Data shown: Begin

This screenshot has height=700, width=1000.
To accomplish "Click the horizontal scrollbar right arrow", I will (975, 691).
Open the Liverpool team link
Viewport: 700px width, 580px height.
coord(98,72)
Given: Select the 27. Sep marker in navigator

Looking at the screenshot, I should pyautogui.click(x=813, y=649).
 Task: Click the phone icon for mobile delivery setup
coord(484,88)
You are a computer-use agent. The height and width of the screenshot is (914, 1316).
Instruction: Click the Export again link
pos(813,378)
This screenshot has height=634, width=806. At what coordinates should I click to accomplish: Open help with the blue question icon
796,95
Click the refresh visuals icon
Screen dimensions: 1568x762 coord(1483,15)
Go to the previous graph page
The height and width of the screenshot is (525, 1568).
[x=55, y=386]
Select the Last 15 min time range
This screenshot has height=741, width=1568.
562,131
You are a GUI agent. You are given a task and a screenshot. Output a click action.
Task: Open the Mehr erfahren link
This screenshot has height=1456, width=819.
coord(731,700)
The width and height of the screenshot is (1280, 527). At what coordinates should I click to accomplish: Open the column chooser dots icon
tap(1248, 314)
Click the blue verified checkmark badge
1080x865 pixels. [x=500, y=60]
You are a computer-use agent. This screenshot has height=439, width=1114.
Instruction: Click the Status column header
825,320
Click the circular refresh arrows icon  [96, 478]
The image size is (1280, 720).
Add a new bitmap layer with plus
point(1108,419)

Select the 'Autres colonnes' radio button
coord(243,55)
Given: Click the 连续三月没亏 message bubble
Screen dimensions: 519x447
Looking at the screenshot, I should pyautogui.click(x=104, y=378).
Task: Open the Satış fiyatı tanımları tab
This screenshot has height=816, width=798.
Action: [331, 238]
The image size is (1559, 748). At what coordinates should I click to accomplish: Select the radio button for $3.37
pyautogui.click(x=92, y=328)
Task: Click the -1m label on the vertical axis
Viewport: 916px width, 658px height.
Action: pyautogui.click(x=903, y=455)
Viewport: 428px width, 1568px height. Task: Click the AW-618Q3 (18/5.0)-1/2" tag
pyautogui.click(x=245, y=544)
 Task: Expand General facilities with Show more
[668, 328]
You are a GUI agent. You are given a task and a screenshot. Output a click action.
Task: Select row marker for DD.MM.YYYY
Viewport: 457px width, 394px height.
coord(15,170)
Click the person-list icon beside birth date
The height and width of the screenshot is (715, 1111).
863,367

Data shown: End

Task description:
Copy the lines above exactly, beginning at the line that has "Task: Click the -1m" and stopping after the line that has "Task: Select row marker for DD.MM.YYYY", and omit the rest.

Written response:
Task: Click the -1m label on the vertical axis
Viewport: 916px width, 658px height.
Action: pyautogui.click(x=903, y=455)
Viewport: 428px width, 1568px height. Task: Click the AW-618Q3 (18/5.0)-1/2" tag
pyautogui.click(x=245, y=544)
 Task: Expand General facilities with Show more
[668, 328]
You are a GUI agent. You are given a task and a screenshot. Output a click action.
Task: Select row marker for DD.MM.YYYY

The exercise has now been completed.